Oh yh, I remember you buying that at Leatherhead lol

And I am also trying to improve at squan.


----------



## OreKehStrah (Oct 3, 2021)

If you haven't already, consider starting to learn OBL as it will pay off in the long-run.


----------



## PCCuber (Oct 3, 2021)

OreKehStrah said:


> If you haven't already, consider starting to learn OBL as it will pay off in the long-run.


Ok! How should i get started with that?


----------



## abunickabhi (Oct 3, 2021)

Have you tried the square-2 puzzle?

I doubt anyone has tried speedsolving a square-2.


----------



## OreKehStrah (Oct 3, 2021)

PCCuber said:


> Ok! How should i get started with that?


The process most people use is similar to learning cube shape. You just learn all the cases that are like 2-4 slices away and reduce into them from cases you don’t know and eventually will learn the best way.


----------



## Thom S. (Oct 4, 2021)

abunickabhi said:


> Have you tried the square-2 puzzle?
> 
> I doubt anyone has tried speedsolving a square-2.
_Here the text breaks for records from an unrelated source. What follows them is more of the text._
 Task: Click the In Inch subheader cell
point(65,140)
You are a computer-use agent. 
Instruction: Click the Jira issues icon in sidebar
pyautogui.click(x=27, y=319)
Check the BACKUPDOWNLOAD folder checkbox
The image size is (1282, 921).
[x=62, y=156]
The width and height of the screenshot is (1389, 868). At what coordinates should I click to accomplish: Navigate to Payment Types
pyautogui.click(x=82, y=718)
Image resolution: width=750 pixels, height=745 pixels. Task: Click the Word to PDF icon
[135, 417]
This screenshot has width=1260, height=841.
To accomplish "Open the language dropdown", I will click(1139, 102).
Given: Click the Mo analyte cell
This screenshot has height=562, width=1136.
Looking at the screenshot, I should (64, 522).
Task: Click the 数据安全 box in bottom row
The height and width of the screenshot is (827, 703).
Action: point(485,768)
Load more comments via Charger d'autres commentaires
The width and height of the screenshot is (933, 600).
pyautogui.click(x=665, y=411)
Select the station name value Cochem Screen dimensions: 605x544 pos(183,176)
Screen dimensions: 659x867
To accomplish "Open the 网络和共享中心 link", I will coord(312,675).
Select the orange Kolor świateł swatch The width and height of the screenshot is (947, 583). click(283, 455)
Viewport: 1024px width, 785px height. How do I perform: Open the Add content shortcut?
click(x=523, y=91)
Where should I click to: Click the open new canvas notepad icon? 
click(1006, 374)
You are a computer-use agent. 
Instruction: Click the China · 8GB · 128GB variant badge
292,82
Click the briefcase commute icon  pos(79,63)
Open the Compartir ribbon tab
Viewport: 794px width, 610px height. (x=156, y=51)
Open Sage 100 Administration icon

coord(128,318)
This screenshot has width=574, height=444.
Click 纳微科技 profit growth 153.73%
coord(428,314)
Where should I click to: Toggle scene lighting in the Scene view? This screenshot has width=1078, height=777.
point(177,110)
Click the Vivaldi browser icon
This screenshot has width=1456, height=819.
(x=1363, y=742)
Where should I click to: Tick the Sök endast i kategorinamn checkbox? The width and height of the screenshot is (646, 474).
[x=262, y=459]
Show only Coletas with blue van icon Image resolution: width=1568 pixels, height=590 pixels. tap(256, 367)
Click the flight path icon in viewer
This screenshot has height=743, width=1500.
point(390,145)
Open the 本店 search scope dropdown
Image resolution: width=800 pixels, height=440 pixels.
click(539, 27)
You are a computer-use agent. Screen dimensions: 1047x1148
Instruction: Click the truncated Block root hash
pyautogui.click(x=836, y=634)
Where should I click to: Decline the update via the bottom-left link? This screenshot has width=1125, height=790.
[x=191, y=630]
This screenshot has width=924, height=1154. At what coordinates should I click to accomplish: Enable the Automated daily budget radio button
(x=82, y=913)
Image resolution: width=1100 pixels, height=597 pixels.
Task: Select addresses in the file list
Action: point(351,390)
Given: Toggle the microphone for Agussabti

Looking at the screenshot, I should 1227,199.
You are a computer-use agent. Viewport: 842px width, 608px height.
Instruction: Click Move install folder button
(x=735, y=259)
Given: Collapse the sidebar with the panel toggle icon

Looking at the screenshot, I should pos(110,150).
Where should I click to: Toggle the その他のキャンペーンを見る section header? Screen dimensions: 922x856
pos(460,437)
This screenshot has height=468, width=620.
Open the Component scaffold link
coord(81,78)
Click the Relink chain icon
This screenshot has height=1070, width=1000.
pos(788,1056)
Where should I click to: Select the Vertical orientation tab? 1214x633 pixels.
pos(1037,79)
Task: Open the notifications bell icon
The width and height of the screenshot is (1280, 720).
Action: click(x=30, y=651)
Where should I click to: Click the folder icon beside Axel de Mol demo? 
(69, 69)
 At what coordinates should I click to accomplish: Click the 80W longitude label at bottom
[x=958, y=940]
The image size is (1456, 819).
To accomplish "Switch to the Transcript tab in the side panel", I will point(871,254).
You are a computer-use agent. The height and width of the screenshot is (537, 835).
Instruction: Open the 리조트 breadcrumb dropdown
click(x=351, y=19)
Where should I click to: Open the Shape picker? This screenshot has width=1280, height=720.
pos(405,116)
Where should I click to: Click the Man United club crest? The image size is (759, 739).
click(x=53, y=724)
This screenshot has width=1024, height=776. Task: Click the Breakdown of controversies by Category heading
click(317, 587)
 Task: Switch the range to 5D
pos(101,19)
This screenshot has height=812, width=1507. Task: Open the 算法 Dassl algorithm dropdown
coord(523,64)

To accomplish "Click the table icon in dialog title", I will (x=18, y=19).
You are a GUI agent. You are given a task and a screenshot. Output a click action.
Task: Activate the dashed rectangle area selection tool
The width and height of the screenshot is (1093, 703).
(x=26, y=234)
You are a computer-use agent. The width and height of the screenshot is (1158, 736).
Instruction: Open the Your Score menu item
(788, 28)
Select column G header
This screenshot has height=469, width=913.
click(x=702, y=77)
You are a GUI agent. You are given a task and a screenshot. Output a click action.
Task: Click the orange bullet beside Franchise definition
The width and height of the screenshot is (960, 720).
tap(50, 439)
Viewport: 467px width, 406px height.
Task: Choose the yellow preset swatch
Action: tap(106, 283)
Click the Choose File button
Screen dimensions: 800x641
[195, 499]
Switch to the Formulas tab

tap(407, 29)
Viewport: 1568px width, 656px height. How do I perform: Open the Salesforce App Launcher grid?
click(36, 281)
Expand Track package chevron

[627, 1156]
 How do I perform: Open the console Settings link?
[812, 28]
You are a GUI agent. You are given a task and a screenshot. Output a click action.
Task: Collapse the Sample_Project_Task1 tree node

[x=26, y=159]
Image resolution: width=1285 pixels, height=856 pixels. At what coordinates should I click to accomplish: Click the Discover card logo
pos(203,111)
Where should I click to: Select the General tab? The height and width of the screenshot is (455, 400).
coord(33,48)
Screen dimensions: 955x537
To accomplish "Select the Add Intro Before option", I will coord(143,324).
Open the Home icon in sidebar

True, I think it's mostly because the only readily available Square-2 is the Calvins Puzzle one - there is none I know of with a sherical core.
It's fun tho, a lot of things you don't think about with squan.
I've gone up to Square-4 in a simulator.


----------



## PCCuber (Nov 23, 2021)

After a bit of a long break with sq-1, i came back and got some nice solves on the weekly comp. Im going to start drilling more solves now.


----------



## Sub1Hour (Nov 24, 2021)

Wow, Finally someone else on these forums does squan! Do you know CSP yet?


----------



## PCCuber (Nov 24, 2021)

Sub1Hour said:


> Wow, Finally someone else on these forums does squan! Do you know CSP yet?


No i only know 5 eps right now lol. Im going to work on that over the next few days/weeks.


----------



## Thom S. (Nov 24, 2021)

Sub1Hour said:


> Finally someone else on these forums does squan!


We are still few, somehow


----------



## Sub1Hour (Nov 24, 2021)

PCCuber said:


> No i only know 5 eps right now lol. Im going to work on that over the next few days/weeks.


Wow, you are just like me actually. I think I know like a dozen or so EP's and am still somehow quite fast. I know the basics of CSP and can do it on some star shapes, but tracing still takes me like 20-25 seconds.


----------